During that period, Falkow also performed early fecal transplant experiments—a currently revived technique that shows great curative promise—working to mitigate the harsh effects of antibiotics by giving patients capsules of their own healthy stool.
For a 2014 New Yorker article, “The Excrement Experiment,” Falkow recalled being confronted by a hospital administrator in 1958—“Is it true that you’ve been feeding the patients shit?”—and getting fired on the spot.
After earning his PhD in 1961, Falkow did postdoctoral research at the Walter Reed Army Institute of Research in Maryland, and taught at Georgetown and the University of Washington, before his 1981 arrival at Stanford, where he worked until his 2010 retirement.
“He was one of those rare people who truly did live for and embody the joy of science,” says David Relman, a colleague and former student of Falkow. “He loved science for the beauty of it, for the intrigue, for the fun.”

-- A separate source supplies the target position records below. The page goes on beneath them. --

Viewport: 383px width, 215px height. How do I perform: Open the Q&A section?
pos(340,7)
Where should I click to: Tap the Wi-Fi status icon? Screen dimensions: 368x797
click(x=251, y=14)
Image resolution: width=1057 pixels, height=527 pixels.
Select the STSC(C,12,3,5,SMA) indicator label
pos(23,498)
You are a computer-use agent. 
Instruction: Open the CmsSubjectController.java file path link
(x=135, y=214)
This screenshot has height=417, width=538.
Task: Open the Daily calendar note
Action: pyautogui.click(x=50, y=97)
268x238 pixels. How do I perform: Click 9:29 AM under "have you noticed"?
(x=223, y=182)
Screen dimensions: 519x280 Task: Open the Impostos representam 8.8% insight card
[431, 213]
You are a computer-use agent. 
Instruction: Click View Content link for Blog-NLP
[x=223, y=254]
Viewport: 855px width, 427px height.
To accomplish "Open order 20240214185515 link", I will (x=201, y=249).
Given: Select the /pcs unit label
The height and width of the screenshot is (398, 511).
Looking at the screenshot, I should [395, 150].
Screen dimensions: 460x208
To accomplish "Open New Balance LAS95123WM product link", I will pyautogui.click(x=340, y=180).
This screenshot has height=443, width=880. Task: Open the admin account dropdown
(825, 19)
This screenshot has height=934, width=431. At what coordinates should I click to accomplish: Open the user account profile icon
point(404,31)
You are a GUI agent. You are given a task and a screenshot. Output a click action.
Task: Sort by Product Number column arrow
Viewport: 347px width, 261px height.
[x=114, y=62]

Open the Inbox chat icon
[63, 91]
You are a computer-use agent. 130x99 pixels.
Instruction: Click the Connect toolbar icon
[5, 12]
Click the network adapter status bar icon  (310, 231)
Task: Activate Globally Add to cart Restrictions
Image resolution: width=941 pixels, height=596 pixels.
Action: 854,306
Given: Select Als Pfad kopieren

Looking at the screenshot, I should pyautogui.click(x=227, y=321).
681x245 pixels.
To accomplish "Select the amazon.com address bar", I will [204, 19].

Falkow died on May 5 at his home in Portola Valley, California. The cause was complications of myelodysplastic syndrome, a bone-marrow disorder. He was 84. He is survived by his daughters, Jill Stuart Brooks and Lynn Falkow Short; and by his wife, Lucy Tompkins, also a professor at Stanford, where Falkow was professor of microbiology and immunology at the School of Medicine for nearly two decades.